#### [Extracted data]
Start of Block

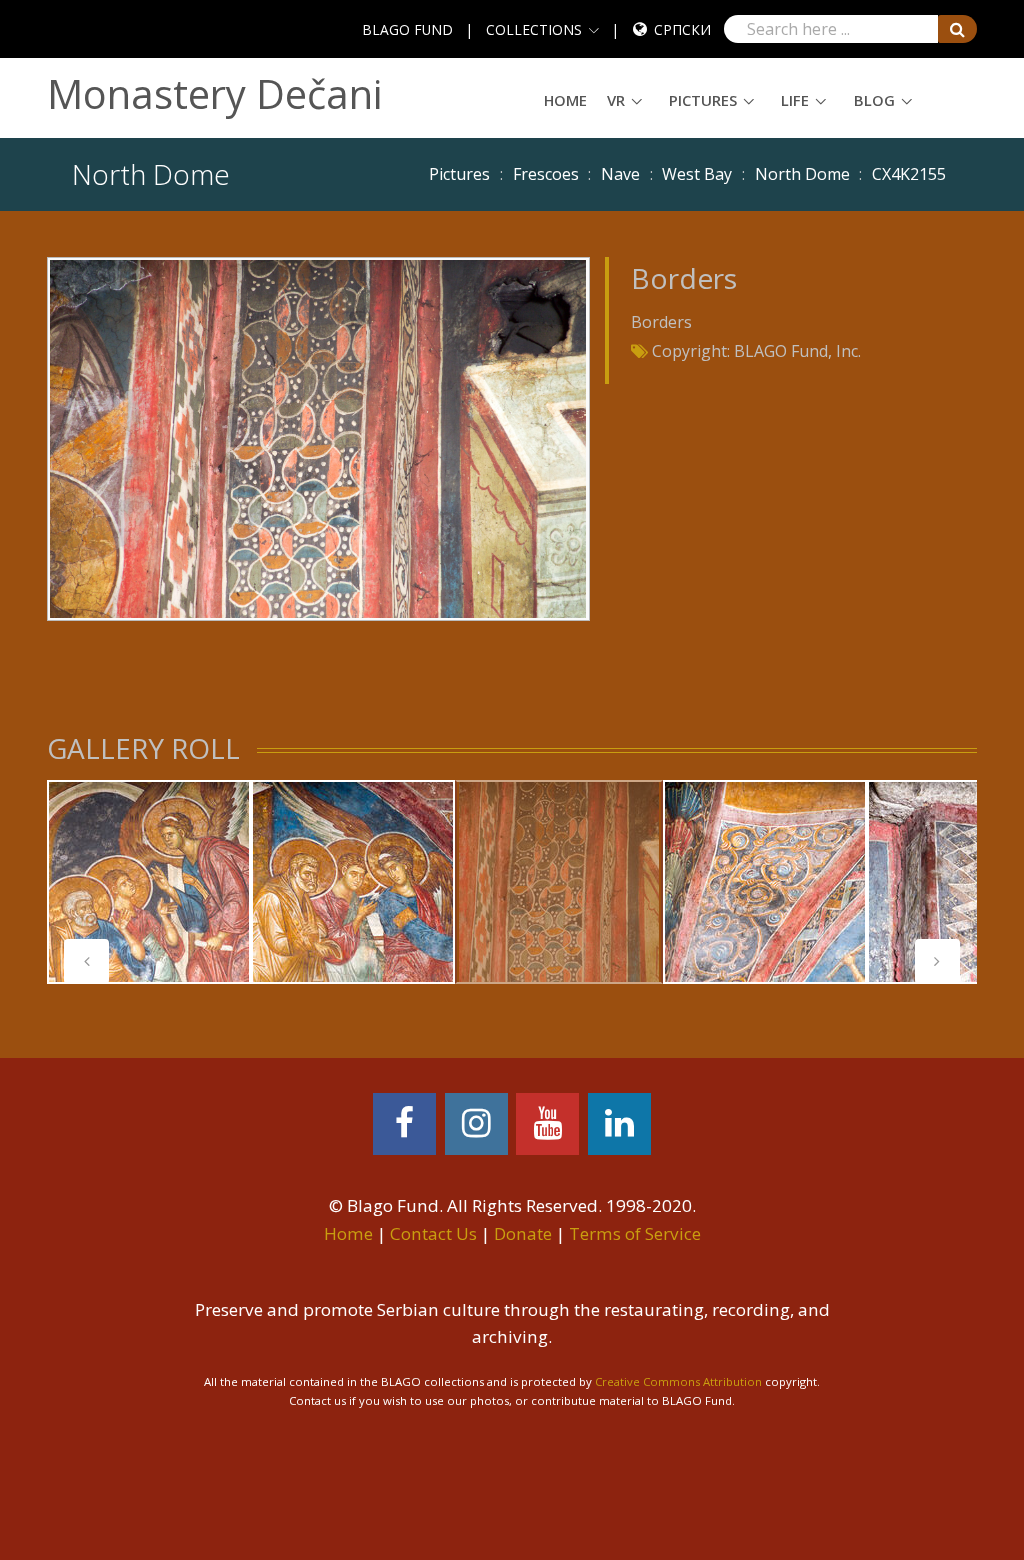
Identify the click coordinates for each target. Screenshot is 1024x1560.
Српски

End of Block
Start of Block

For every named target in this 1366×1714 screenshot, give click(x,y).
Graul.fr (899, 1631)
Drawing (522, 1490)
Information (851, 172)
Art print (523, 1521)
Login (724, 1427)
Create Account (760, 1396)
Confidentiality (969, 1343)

End of Block
Start of Block

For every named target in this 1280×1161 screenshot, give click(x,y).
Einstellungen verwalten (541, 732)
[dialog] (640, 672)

End of Block

#### [To do]
Within the material above, how many lines include the string "target"? Give only the number.

#### [Written solution]
3